§ Exercise text:
Standard PIM sparse mode scales beautifully for a handful of sources and thousands of receivers. Push it the other direction, thousands of sporadic senders, or stretch it across administrative boundaries, and two very different tools take over: bidirectional PIM collapses per-source state inside a domain, and MSDP carries source knowledge between domains (and between redundant RPs). This article covers both, with a live MSDP peering between two RPs in the lab and a real SA cache capture. Part of the IP multicast guide.
The State Problem
Every active source in PIM-SM costs the network (S,G) entries on every router along its tree (the machinery covered in PIM sparse mode explained). For a trading floor app or a sensor fabric where ten thousand endpoints each transmit occasionally to the same group, that is ten thousand source trees, plus a register burst and an SPT decision for each. The RP becomes a state bottleneck, and most of those trees carry a few packets an hour.
Bidirectional PIM's answer is radical: keep only the shared tree, forever, and make it carry traffic both directions.

§ Source data:
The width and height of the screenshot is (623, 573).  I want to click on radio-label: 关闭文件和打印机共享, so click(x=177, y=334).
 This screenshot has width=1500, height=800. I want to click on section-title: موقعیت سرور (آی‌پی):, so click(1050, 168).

§ What to do:
[1] Echo the multicast article's text exactly, from "Standard PIM sparse" up to and including "IP multicast guide.".
[2] Proceed with the article on bidirectional PIM and MSDP, picking up right after its last sentence.

§ Written answers:
[1]
Standard PIM sparse mode scales beautifully for a handful of sources and thousands of receivers. Push it the other direction, thousands of sporadic senders, or stretch it across administrative boundaries, and two very different tools take over: bidirectional PIM collapses per-source state inside a domain, and MSDP carries source knowledge between domains (and between redundant RPs). This article covers both, with a live MSDP peering between two RPs in the lab and a real SA cache capture. Part of the IP multicast guide.

[2]
Bidirectional PIM: One Tree, Both Ways
In bidir PIM, a group's entire life happens on a single (*,G) tree rooted at the RP. Receivers join it downward exactly as in PIM-SM. Sources send upward along it: any router receiving multicast for a bidir group forwards it toward the RP, no registration, no (S,G) state, no RPF check against the source, and traffic flows down every branch with interested receivers as it passes. Three consequences:
- State is O(groups), not O(sources x groups). Ten thousand senders to one group cost exactly one mroute entry per router. This is the entire point.
- Paths are never optimal. Everything transits the RP's tree, so source-to-receiver latency is whatever the shared tree gives you. Bidir trades path quality for state, the opposite of the SPT switchover.
- Loop prevention changes. With traffic flowing both directions on one tree, standard source-RPF cannot work. Instead each segment elects a designated forwarder (DF), the router with the best route to the RP, and only the DF moves packets toward the RP. One forwarder per link means no loops, enforced by election rather than per-packet source checks. (The RPF check still governs the tree toward the RP itself.)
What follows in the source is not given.